RECORD SET Start Marker

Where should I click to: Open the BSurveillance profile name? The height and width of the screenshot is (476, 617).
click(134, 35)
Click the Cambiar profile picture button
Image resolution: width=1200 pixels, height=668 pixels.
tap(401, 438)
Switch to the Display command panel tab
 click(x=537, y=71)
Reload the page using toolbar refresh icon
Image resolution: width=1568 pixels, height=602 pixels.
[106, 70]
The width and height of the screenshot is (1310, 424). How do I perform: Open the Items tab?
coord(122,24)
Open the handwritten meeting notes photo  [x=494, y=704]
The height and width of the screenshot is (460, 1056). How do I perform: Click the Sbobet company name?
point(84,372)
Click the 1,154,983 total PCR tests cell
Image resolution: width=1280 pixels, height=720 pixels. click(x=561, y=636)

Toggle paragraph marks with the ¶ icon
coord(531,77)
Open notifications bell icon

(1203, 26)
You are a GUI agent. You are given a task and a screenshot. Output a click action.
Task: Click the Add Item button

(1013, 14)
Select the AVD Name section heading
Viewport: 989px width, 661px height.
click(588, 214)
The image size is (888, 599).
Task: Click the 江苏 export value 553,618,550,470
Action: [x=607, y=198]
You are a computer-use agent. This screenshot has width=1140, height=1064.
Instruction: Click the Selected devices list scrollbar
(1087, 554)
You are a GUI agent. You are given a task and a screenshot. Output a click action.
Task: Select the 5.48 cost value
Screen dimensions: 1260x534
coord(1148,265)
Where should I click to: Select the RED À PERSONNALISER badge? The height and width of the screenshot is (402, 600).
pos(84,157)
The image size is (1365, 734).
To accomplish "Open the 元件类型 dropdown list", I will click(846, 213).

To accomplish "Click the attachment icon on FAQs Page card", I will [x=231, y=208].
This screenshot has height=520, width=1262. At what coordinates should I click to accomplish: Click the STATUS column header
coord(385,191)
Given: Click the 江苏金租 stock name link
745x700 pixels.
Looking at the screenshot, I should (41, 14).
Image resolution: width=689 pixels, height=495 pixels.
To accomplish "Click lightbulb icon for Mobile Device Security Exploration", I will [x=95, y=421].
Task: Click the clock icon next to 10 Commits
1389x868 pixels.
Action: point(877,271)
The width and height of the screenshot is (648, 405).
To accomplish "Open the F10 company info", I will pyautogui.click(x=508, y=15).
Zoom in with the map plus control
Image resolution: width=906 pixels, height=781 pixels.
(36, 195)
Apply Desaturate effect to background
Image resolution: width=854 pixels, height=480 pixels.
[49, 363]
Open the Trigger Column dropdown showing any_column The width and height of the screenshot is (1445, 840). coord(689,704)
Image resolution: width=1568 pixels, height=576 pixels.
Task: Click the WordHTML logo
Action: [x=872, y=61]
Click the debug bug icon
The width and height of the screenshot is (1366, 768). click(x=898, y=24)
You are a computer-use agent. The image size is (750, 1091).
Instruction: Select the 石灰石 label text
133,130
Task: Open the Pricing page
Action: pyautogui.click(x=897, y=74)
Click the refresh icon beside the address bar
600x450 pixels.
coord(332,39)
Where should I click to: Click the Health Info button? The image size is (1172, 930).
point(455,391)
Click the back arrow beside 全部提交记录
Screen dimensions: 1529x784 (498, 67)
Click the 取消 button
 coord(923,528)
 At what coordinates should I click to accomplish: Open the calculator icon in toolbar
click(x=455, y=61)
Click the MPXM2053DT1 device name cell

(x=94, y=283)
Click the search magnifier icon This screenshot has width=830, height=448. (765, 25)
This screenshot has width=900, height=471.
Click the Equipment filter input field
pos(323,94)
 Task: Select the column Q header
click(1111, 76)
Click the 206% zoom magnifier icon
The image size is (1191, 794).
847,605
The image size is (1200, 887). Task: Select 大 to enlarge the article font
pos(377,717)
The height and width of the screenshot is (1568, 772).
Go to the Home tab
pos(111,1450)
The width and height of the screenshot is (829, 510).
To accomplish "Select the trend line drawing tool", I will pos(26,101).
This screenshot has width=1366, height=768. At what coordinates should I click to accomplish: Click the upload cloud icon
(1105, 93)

RECORD SET End Marker

WORK INSTRUCTIONS: Line by line, please copy the listing exactly.

ANSWER TO THIS EXERCISE:
Where should I click to: Open the BSurveillance profile name? The height and width of the screenshot is (476, 617).
click(134, 35)
Click the Cambiar profile picture button
Image resolution: width=1200 pixels, height=668 pixels.
tap(401, 438)
Switch to the Display command panel tab
 click(x=537, y=71)
Reload the page using toolbar refresh icon
Image resolution: width=1568 pixels, height=602 pixels.
[106, 70]
The width and height of the screenshot is (1310, 424). How do I perform: Open the Items tab?
coord(122,24)
Open the handwritten meeting notes photo  [x=494, y=704]
The height and width of the screenshot is (460, 1056). How do I perform: Click the Sbobet company name?
point(84,372)
Click the 1,154,983 total PCR tests cell
Image resolution: width=1280 pixels, height=720 pixels. click(x=561, y=636)

Toggle paragraph marks with the ¶ icon
coord(531,77)
Open notifications bell icon

(1203, 26)
You are a GUI agent. You are given a task and a screenshot. Output a click action.
Task: Click the Add Item button

(1013, 14)
Select the AVD Name section heading
Viewport: 989px width, 661px height.
click(588, 214)
The image size is (888, 599).
Task: Click the 江苏 export value 553,618,550,470
Action: [x=607, y=198]
You are a computer-use agent. This screenshot has width=1140, height=1064.
Instruction: Click the Selected devices list scrollbar
(1087, 554)
You are a GUI agent. You are given a task and a screenshot. Output a click action.
Task: Select the 5.48 cost value
Screen dimensions: 1260x534
coord(1148,265)
Where should I click to: Select the RED À PERSONNALISER badge? The height and width of the screenshot is (402, 600).
pos(84,157)
The image size is (1365, 734).
To accomplish "Open the 元件类型 dropdown list", I will click(846, 213).

To accomplish "Click the attachment icon on FAQs Page card", I will [x=231, y=208].
This screenshot has height=520, width=1262. At what coordinates should I click to accomplish: Click the STATUS column header
coord(385,191)
Given: Click the 江苏金租 stock name link
745x700 pixels.
Looking at the screenshot, I should (41, 14).
Image resolution: width=689 pixels, height=495 pixels.
To accomplish "Click lightbulb icon for Mobile Device Security Exploration", I will [x=95, y=421].
Task: Click the clock icon next to 10 Commits
1389x868 pixels.
Action: point(877,271)
The width and height of the screenshot is (648, 405).
To accomplish "Open the F10 company info", I will pyautogui.click(x=508, y=15).
Zoom in with the map plus control
Image resolution: width=906 pixels, height=781 pixels.
(36, 195)
Apply Desaturate effect to background
Image resolution: width=854 pixels, height=480 pixels.
[49, 363]
Open the Trigger Column dropdown showing any_column The width and height of the screenshot is (1445, 840). coord(689,704)
Image resolution: width=1568 pixels, height=576 pixels.
Task: Click the WordHTML logo
Action: [x=872, y=61]
Click the debug bug icon
The width and height of the screenshot is (1366, 768). click(x=898, y=24)
You are a computer-use agent. The image size is (750, 1091).
Instruction: Select the 石灰石 label text
133,130
Task: Open the Pricing page
Action: pyautogui.click(x=897, y=74)
Click the refresh icon beside the address bar
600x450 pixels.
coord(332,39)
Where should I click to: Click the Health Info button? The image size is (1172, 930).
point(455,391)
Click the back arrow beside 全部提交记录
Screen dimensions: 1529x784 (498, 67)
Click the 取消 button
 coord(923,528)
 At what coordinates should I click to accomplish: Open the calculator icon in toolbar
click(x=455, y=61)
Click the MPXM2053DT1 device name cell

(x=94, y=283)
Click the search magnifier icon This screenshot has width=830, height=448. (765, 25)
This screenshot has width=900, height=471.
Click the Equipment filter input field
pos(323,94)
 Task: Select the column Q header
click(1111, 76)
Click the 206% zoom magnifier icon
The image size is (1191, 794).
847,605
The image size is (1200, 887). Task: Select 大 to enlarge the article font
pos(377,717)
The height and width of the screenshot is (1568, 772).
Go to the Home tab
pos(111,1450)
The width and height of the screenshot is (829, 510).
To accomplish "Select the trend line drawing tool", I will pos(26,101).
This screenshot has width=1366, height=768. At what coordinates should I click to accomplish: Click the upload cloud icon
(1105, 93)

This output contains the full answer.